I shook my head and shrugged. I felt like telling her that just because someone dies doesn't automatically mean they're better off. How can they be either better or worse off; they're dead. And the survivors are left with pain and a broken heart. I didn't, however and just bit my lip, figuring she meant well.
I guess being dead is kind of...you can't feel pain, but you can't feel pleasure. Maybe its almost like being in a deep dreamless sleep. A bit eerie to think about.
Waving at them, I headed back to get ready for the students again. As I headed back to my classroom, I thought about Owen and how much the girls and I miss him.

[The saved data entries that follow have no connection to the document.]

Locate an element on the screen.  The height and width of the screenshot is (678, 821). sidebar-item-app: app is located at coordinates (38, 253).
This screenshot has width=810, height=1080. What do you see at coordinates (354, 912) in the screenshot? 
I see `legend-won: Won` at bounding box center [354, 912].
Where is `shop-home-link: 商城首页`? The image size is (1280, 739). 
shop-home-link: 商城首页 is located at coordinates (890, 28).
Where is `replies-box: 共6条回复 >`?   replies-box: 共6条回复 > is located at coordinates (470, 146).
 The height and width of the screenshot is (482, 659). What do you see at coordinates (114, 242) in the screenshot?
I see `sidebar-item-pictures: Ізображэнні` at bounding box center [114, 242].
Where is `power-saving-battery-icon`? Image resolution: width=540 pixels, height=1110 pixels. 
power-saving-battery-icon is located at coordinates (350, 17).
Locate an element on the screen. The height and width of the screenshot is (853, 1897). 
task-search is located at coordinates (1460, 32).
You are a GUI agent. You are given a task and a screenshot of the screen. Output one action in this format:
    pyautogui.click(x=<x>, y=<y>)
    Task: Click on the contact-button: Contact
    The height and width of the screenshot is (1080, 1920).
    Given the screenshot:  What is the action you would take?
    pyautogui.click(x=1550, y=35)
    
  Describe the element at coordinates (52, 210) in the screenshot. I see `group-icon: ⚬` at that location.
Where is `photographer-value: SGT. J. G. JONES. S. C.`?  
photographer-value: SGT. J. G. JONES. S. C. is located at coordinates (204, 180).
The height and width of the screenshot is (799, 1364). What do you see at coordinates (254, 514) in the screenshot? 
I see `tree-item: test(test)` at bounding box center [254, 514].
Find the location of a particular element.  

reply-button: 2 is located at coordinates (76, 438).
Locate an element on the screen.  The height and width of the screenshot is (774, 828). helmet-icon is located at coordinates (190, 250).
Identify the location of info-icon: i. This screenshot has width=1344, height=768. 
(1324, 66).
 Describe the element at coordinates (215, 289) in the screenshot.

There's one consolation that's come out of this ordeal...Owen and I had a happy marriage and he was a great dad. Tamara has his facial features. Alma has mine. Both girls have my dark hair and eyes. I'm so lucky to have them; they've been so good throughout this whole ordeal.
I think it was partly the counseling, but what really was a turning point for all of us was having the good cry over the newscast of Hurricane Elmo.
It's hard to believe that in another week I'll be forty. The big four-oh. My first birthday as a widow and as a single mom. I'm so glad I'm able to be there for my girls, especially since I'll be raising them alone now.
My friends have been wonderful through this, especially Stacey. She's pulling through; in the e-mail she sent me last night, she told me that the divorce was settled and she and her daughter, Syrie feel at peace again.
My mind also wandered to Mona Vaughn, then to Abby and Anna Stevenson, who helped my daughters deal with losing their dad. I smiled as I remembered the week we'd spent in New Jersey and Abby telling my girls about the trip she, Anna and their mom had taken to a remote tropical island called Sanibel a year after their dad died.
It's kind of ironic that Abby and Anna, then Mona, then Tamara had all lost their dads at the age of nine.
I sat at my desk in the classroom and organized my lesson plans for the next few days, then took out a notebook and wrote a few short poems.
Tamara:
After school on the twenty-first of September, I ran over to the train and rode into the central city to get a birthday present for Mom. I'd told Mom that I might be late getting home, so she knew where I was. Alma was over at Zara's for the afternoon.
I walked along the shops near Central Park, peering into various stores. Mom's birthday was tomorrow and I hoped I'd find a gift just right for her.
It was in one of the specialty stores that I saw a girl a few years older than me peering at what appeared to be small glass marblelike aquariums. I noticed the colors inside changed when she picked one of them up.
"They're beautiful..." she murmured, peering at it. I picked one up and sure enough as I moved it around, it changed. Like the leaves outside are beginning to change, I thought.
"They change like the seasons," I blurted out.
"Hey, you're right," she said softly. "My mom's birthday's in two days, so I'm gift-hunting."
"Me too," I told her. "My mom's birthday is tomorrow. My sister, my mom's friend, and I are getting her a cake and it's going to be a big one since she's turning forty."
"The big four-oh," the girl nodded. "My mom hit hers four years ago."
"Hey...did you notice?" I pointed. "These little grayish lines stay the same no matter what happens to the sand inside." For some reason, that discovery reassured me.
"Yeah...I notice," The girl peered at it.
We both ended up buying the ornaments and on the way back, I thought of how the grayish lines represented our family and our friends while the sand was like all the changes in life.
We'd been through so much, not just my family, but Stacey and her family too, but we'd weathered the bulk of the turbulence and were strong again. I looked forward to giving this gift to my mom tomorrow.